When 21-year-old Payal Kumari topped the BA Archaeology and History exam at Mahatma Gandhi University last week, it would have been a proud moment for her father—a school dropout who migrated to Kerala from Bihar 23 years ago.
The daughter of Pramod Kumar and Bindu Devi has come a long way from her days as the odd-girl-out in a Malayam-medium school to earning plaudits from the Kerala Chief Minister himself.
“I want to tell children in my parents’ village—Gosaiymati in Sheikhpura district—about my hardworking days. I want to inspire them to pursue studies. Also, this would be a great morale booster for scores of peers from migrant families settled in Kerala,’’ said Payal.
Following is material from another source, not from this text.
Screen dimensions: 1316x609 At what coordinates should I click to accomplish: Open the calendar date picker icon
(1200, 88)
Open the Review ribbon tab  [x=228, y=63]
On her mind now are higher studies at JNU and the civil service examination. “I want to join a PG course at JNU or any other premier institute in the country. I want to become a government employee to serve ordinary people. Civil service exam is also in my thoughts,” she said. Payal and family’s story is not too different from that of other migrants, known as “guest workers”, who have been ensuring that their wards are educated in Kerala’s schools and colleges. And in a state struggling to fill its school benches amid a low birth rate, these children of migrant workers have been welcomed warmly.
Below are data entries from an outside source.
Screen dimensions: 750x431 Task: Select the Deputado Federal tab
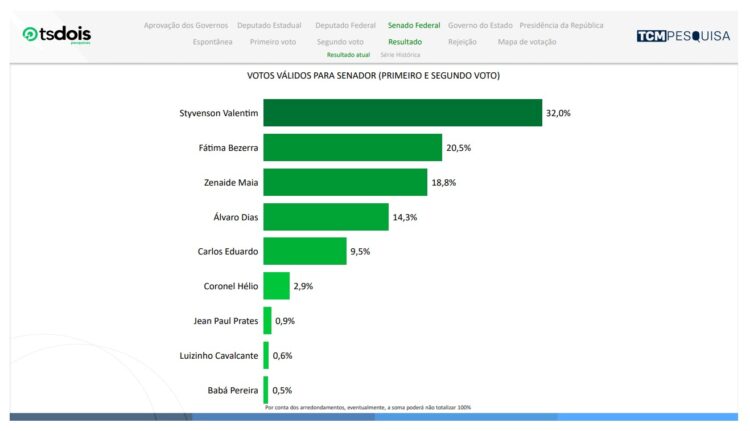[345, 25]
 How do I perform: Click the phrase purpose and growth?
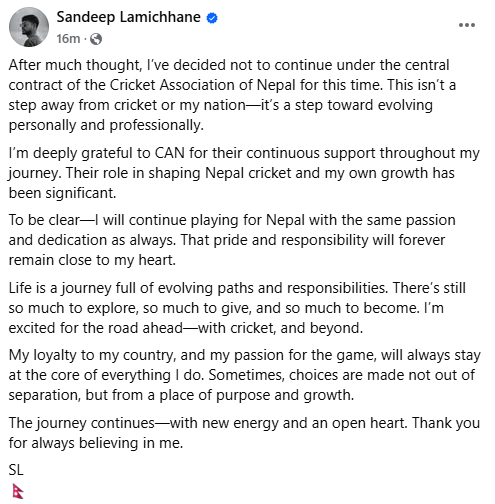pos(285,395)
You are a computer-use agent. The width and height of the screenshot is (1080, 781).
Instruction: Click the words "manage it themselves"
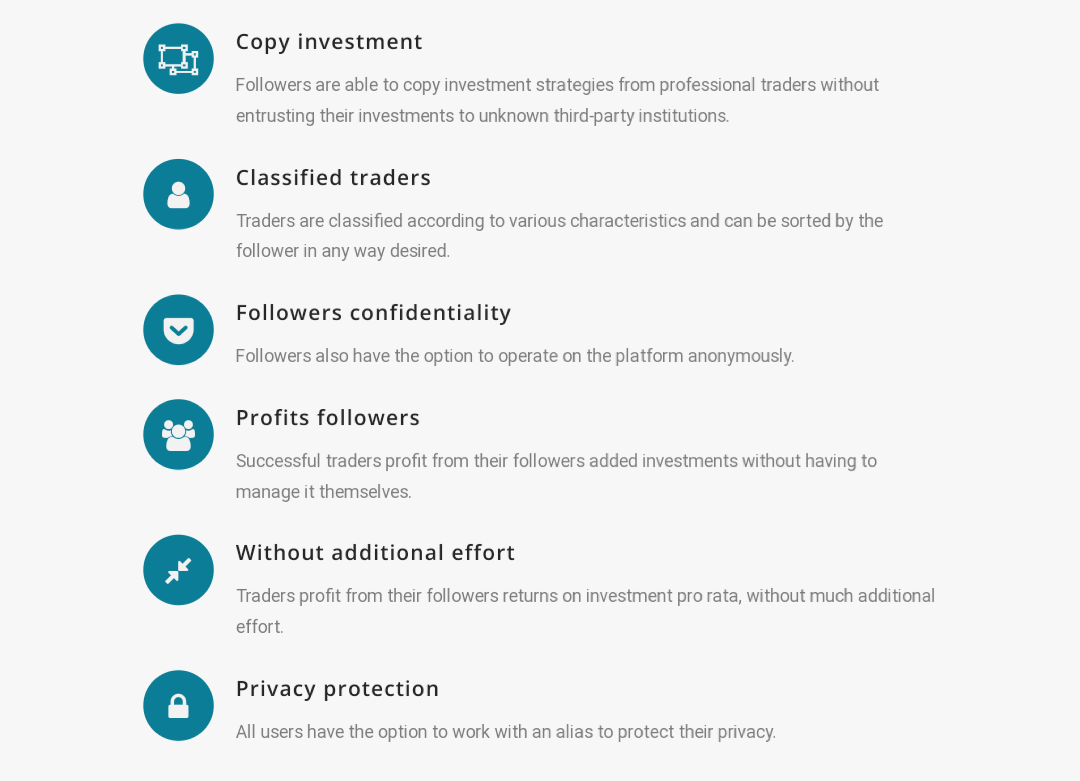pyautogui.click(x=324, y=492)

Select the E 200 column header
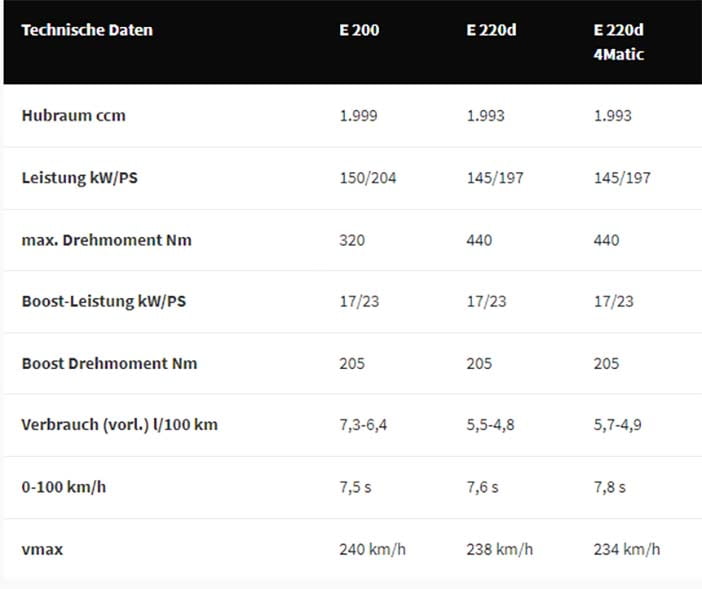[x=359, y=30]
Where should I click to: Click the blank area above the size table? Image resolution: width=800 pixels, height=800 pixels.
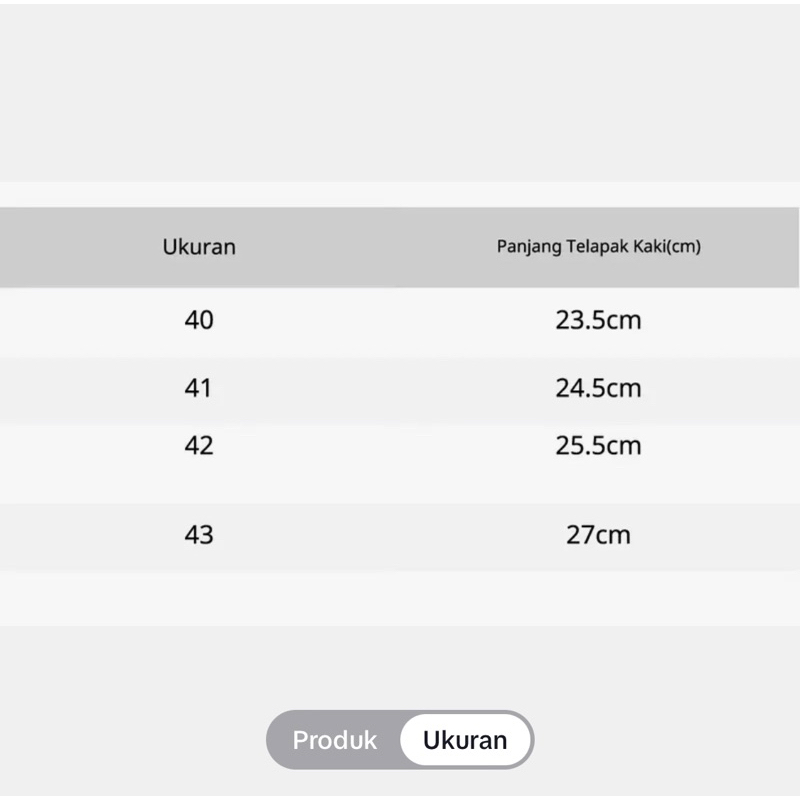tap(400, 90)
Payal’s father Pramod, 47, first boarded a train to Kerala in 1997, when migrants from north Indian states were just trickling in. He landed a job as a helper at a sanitaryware shop in Kochi, where, every morning and evening, he would see schoolchildren in their uniforms.
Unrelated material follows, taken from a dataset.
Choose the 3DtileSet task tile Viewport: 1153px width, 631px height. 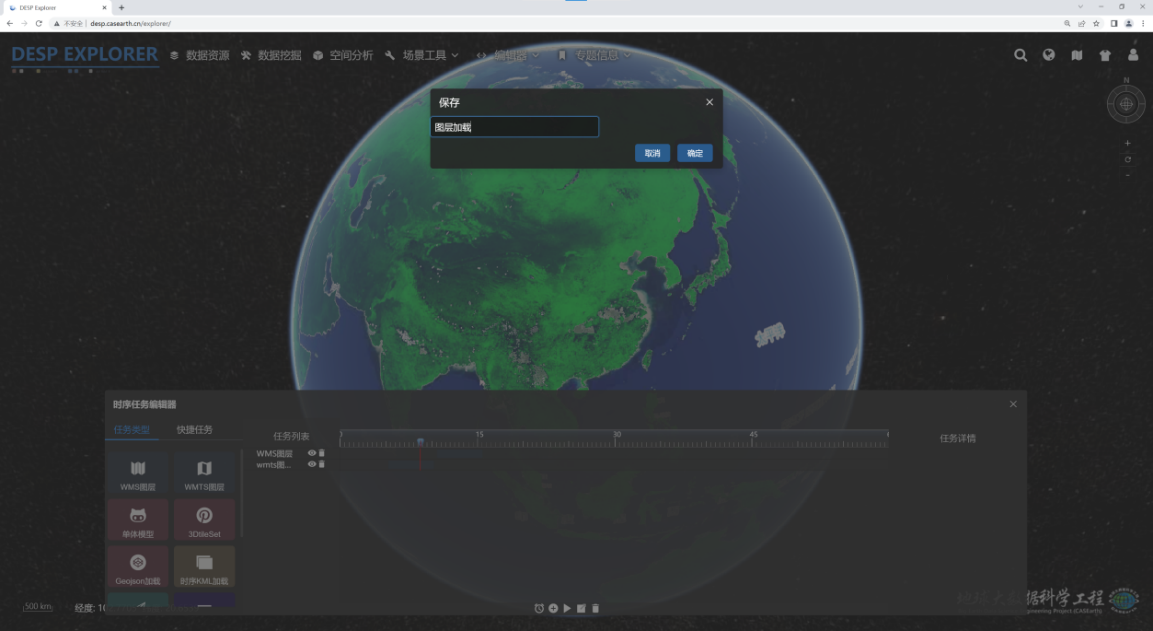pos(204,521)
In 2001, he brought his family to Kochi and, one by one, admitted his three children to school.
“I had been inspired by the importance of education given by Kerala parents. When I decided to bring my family to Kochi, my sole intention was to ensure education for our three children. Those were really tough days as I was the sole breadwinner with a monthly income of Rs 1,500,’’ said Kumar. He now earns Rs 17,000 as a salesman in a paint dealer’s outlet.
Payal, too, had her struggles. “It had been very difficult to learn Malayalam in the initial days. Nobody was at home to clear doubts of classes. But teachers helped. Initially, I had not been good at studies. But, I slowly picked up over years to become a rank-holder in the degree course,’’ she said.
As her father struggled to run a family with meagre income, her school and college teachers stepped in. “While in school, teachers helped me financially as my father could not meet all expenses. Later, at Marthoma Women’s College in Perumbavoor, where I did my degree course, the teachers and management helped to meet the financial needs. In my first year, a teacher, Lisy Kurian, bore the entire fee and also gave pocket money as well,” she said.
On Saturday, CM Pinarayi Vijayan tweeted: “Spoke to Payal Kumari. She is the topper of this year’s BA Archeology & History exams of MG university. What makes her success special is the fact her parents are guest workers. This is a matter of pride for our State. Congratulations Payal.”
Spoke to Payal Kumari. She is the topper of this year’s BA Archeology & History exams of MG university. What makes her success special is the fact her parents are guest workers. This is a matter of pride for our State.
— Pinarayi Vijayan (@vijayanpinarayi) August 22, 2020
Her elder brother Akash, 23, is now working with a private firm as an accountant after completing BCom. Sister Pallavi, 19, is pursuing her graduation.